Bis zum Ziel ist es noch weit

- Eine ausverkaufte Allerheiligenhofkirche zum Start lieferte den besten Beweis: Die Idee, das Münchener Bach-Orchester als Originalklang-Ensemble neu zu gründen, kommt an. Das Feld der Alten Musik ist in München noch nicht abgegrast.

Hansjörg Albrecht, der neue junge Chef des Münchener Bach Chores, hat gut zwanzig Musiker um sich geschart, die - angeführt von der Barock-Violinistin Annegret Siedel - auf historischen und nachgebauten Instrumenten musizieren. Mit Bachs vier Orchestersuiten gab das brandneue Ensemble am Freitagabend seine Visitenkarte ab. Noch nicht auf Bütten.

Gleich zu Beginn, mit der 3., der D-Dur-Suite gab es - trotz langwierigen Stimmens - Irritationen. Die Trompeten störten noch bis zur flotten Gigue das insgesamt etwas wacklige Klangbild und hatten selbst nach ausgiebiger Pause in der abschließenden 4. Suite noch Intonations-Probleme. Auch bei den Holzbläsern, den Oboen, spürte bzw. hörte man die Anspannung. Die Streicher machten da im Chor bessere Figur, nicht nur in der allbekannten und hier nun endlich einmal in ihrem Kontext zu hörenden Air aus Nummer 3.

Hansjörg Albrecht gab vom Cembalo aus die Impulse, und man merkte sehr wohl, wie lebendig, plastisch und doch nie überakzentuiert er Bachs Suiten musizieren möchte, dabei in jedem Tanz den speziellen Charakter herausstreichend.
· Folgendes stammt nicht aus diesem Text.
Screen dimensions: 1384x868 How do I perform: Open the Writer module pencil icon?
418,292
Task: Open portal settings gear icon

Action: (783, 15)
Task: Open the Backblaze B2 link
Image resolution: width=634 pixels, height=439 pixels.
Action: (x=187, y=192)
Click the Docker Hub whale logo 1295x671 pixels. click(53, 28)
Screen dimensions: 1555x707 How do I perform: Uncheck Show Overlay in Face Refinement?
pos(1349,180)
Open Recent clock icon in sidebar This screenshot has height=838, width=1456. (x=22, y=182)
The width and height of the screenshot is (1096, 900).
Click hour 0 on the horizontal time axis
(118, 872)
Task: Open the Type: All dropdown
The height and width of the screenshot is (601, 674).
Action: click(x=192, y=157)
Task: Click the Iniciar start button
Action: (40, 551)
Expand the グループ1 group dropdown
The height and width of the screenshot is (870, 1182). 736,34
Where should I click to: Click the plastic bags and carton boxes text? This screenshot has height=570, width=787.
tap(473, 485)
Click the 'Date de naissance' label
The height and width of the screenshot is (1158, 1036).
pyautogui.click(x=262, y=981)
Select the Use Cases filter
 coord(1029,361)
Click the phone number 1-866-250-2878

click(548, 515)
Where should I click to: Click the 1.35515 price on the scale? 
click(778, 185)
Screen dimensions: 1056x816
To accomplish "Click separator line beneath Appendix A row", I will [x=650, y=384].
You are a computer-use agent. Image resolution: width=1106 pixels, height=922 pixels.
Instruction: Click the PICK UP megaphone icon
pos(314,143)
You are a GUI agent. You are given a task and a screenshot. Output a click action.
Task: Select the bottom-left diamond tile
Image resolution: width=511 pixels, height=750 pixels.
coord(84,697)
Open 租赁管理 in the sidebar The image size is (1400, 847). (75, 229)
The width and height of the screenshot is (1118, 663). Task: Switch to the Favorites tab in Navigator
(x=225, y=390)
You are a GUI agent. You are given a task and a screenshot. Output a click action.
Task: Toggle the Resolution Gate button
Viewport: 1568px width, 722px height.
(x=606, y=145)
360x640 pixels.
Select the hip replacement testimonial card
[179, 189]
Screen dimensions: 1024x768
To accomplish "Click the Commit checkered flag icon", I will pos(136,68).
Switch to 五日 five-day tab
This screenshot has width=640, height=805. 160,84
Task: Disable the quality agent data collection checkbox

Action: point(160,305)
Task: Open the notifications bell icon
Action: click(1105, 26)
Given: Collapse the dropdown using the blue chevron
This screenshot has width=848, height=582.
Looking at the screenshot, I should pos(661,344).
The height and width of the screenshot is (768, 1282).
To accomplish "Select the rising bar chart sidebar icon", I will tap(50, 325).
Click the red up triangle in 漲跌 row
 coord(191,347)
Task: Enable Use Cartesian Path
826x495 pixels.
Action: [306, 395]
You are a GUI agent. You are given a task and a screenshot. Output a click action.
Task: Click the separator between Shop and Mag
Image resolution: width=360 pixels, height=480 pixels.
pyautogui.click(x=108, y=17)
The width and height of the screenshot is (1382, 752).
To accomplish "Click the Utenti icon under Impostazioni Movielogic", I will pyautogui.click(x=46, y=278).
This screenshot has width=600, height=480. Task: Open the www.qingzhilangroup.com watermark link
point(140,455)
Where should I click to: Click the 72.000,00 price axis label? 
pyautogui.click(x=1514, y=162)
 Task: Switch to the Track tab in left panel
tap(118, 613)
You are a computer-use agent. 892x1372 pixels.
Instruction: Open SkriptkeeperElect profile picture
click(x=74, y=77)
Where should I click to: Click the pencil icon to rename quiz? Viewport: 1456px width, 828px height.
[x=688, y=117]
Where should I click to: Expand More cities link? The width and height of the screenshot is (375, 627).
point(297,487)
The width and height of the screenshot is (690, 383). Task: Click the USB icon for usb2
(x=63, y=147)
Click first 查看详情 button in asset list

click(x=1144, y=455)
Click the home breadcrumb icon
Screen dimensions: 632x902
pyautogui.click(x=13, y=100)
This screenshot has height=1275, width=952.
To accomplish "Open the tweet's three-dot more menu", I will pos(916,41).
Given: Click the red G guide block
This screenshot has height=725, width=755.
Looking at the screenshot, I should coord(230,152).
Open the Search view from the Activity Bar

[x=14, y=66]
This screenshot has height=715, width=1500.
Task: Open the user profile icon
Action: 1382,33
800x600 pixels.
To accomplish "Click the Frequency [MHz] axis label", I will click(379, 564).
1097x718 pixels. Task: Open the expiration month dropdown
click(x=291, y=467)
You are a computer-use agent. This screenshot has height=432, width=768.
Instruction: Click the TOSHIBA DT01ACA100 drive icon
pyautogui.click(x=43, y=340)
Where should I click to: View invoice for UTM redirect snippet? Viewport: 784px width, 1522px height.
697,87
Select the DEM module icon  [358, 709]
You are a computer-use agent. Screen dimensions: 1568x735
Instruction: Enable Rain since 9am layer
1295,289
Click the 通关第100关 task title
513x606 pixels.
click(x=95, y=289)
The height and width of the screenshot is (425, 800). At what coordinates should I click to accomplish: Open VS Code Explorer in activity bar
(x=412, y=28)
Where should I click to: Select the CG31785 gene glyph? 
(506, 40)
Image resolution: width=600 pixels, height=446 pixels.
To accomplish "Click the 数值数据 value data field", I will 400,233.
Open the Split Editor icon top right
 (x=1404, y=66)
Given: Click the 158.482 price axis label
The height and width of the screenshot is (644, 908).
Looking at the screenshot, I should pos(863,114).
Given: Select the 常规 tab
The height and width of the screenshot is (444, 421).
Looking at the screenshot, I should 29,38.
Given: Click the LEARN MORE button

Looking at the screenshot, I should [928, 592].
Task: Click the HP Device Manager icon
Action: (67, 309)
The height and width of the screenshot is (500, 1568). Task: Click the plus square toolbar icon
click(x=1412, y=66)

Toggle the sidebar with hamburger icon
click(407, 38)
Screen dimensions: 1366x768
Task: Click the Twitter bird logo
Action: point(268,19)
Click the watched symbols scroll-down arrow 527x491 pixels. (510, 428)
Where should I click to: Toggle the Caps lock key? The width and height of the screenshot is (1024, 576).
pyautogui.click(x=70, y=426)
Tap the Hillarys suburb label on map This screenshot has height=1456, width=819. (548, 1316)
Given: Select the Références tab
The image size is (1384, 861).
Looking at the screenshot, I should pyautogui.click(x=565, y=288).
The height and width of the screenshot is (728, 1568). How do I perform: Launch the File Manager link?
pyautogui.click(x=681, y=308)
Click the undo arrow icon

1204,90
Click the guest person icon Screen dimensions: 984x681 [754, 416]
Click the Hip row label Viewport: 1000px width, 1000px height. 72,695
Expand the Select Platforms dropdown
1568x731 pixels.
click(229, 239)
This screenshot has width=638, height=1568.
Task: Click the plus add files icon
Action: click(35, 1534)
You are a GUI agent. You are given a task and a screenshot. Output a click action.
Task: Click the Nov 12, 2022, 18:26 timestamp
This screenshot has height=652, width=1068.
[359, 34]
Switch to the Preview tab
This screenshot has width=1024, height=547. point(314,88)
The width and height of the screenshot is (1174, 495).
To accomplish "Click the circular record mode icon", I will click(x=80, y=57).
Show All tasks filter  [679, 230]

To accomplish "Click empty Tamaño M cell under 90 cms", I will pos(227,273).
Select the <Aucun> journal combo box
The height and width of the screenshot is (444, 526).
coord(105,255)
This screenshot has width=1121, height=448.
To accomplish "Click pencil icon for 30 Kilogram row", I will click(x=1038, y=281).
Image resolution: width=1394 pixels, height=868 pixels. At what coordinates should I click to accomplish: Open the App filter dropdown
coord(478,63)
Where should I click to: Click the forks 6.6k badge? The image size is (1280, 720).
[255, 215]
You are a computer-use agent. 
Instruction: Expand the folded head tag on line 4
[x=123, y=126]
Von der eleganten Courante bis hin zum "exotischen" Forlane.

Albrecht Hampe hatte es zunächst mit seiner sanften Barock-Flöte in der 2., der h-moll-Suite, nicht leicht. Vielleicht spielte auch die nicht ideale Akustik des ansonsten so stilvollen Kirchenraums eine Rolle. Dennoch setzte er sich zunehmend durch (Polonaise) und kam bis zur virtuos dahinstürmenden Badinerie richtig in Fahrt.

Der freundliche Beifall zum Start sollte Hansjörg Albrecht und sein Bach-Orchester nicht täuschen: Das Ziel ist noch weit.